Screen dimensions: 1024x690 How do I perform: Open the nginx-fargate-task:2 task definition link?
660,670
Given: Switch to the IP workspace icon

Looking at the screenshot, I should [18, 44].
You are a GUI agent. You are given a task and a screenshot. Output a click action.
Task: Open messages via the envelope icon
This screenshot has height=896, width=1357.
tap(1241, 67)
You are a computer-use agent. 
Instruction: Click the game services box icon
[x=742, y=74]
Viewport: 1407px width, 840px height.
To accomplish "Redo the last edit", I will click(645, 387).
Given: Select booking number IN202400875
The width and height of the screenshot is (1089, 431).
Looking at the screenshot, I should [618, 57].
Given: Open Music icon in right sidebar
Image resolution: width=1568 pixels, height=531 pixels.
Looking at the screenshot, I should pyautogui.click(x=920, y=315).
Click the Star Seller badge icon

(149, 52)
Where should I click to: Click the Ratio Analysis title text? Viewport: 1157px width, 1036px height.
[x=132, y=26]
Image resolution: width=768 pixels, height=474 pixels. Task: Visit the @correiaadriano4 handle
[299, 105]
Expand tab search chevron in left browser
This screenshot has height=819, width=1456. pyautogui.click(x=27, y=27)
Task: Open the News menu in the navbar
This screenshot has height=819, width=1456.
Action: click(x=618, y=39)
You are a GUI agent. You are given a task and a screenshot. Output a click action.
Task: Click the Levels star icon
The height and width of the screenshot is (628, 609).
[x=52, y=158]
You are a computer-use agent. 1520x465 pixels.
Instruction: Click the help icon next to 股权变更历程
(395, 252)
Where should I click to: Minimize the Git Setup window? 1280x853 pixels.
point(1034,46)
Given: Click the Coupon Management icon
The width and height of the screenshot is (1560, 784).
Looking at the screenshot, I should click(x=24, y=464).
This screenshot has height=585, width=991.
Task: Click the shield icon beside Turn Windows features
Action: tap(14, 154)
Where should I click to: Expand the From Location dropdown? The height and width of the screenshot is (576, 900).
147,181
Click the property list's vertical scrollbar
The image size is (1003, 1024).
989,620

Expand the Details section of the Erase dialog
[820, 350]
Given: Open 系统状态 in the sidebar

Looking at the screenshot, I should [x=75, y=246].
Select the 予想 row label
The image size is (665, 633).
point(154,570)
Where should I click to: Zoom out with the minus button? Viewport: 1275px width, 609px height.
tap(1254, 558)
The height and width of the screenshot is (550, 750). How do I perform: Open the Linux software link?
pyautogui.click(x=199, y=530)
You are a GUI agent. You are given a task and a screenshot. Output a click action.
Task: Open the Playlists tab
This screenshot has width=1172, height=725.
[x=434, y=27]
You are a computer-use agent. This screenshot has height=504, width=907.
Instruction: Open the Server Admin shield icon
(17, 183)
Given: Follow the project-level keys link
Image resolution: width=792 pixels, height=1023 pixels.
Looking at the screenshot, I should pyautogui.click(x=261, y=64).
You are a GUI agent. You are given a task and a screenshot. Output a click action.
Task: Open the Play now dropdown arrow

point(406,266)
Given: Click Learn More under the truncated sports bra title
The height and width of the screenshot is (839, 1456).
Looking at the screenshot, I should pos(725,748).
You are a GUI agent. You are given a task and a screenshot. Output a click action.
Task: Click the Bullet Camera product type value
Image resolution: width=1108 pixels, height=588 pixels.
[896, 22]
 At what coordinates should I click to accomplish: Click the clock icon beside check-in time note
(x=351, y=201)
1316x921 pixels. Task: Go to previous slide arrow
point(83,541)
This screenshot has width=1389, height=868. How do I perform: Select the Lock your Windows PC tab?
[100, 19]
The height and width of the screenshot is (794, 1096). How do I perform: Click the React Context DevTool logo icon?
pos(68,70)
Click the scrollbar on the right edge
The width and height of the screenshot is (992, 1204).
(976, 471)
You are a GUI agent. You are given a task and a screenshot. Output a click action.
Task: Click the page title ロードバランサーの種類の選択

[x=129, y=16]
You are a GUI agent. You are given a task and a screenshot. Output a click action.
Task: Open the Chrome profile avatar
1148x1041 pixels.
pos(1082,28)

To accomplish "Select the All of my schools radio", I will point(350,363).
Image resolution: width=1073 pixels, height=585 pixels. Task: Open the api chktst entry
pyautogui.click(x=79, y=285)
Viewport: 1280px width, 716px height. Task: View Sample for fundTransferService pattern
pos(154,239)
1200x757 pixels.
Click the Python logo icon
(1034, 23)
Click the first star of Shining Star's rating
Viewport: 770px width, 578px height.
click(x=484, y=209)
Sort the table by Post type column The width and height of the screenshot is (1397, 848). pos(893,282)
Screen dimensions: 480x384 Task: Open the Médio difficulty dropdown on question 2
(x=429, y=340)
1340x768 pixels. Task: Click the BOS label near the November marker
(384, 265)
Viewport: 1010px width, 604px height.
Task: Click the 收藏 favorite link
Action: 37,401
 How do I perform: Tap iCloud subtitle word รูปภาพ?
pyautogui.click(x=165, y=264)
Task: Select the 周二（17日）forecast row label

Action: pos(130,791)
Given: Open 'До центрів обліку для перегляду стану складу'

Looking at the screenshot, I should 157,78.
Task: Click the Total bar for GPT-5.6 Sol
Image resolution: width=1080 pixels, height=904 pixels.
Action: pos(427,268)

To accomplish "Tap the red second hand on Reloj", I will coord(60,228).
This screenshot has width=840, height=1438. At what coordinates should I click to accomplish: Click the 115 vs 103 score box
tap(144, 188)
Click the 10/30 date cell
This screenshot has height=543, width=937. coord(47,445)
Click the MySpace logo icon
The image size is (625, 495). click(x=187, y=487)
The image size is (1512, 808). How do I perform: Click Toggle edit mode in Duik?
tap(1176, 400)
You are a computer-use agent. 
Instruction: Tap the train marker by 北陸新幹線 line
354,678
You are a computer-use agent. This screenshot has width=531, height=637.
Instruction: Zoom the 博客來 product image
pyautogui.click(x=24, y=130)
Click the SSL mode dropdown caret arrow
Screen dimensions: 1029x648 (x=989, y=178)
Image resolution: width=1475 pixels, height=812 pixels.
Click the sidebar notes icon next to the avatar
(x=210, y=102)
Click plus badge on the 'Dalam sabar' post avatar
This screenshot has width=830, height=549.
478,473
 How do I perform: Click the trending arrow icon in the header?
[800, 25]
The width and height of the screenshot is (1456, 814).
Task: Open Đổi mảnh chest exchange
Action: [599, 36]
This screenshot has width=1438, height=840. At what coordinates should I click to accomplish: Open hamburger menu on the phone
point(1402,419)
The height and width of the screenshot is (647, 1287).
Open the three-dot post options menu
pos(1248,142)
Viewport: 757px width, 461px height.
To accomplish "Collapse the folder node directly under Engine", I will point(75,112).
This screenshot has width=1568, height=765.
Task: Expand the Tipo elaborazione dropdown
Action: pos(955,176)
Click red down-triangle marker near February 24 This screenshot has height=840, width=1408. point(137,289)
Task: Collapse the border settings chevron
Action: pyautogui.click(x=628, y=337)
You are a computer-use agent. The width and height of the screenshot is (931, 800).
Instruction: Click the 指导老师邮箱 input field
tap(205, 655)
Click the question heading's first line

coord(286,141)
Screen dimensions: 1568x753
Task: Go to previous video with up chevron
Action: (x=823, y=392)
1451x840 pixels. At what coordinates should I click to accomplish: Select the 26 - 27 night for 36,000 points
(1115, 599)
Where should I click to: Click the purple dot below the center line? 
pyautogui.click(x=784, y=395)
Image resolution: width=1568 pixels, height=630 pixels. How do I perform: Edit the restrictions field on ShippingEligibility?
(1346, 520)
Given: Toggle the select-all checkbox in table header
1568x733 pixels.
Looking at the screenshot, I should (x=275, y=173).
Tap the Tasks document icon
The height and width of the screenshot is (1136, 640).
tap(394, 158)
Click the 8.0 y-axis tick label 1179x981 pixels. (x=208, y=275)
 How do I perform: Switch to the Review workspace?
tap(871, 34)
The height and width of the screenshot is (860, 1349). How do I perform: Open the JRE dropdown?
_____
● **Objective**
Transcribe the records from the line containing "Click the MySpace logo icon" through the line containing "tap(1176, 400)", reproducing only those lines, unchanged.

● **Task solution**
Click the MySpace logo icon
The image size is (625, 495). click(x=187, y=487)
The image size is (1512, 808). How do I perform: Click Toggle edit mode in Duik?
tap(1176, 400)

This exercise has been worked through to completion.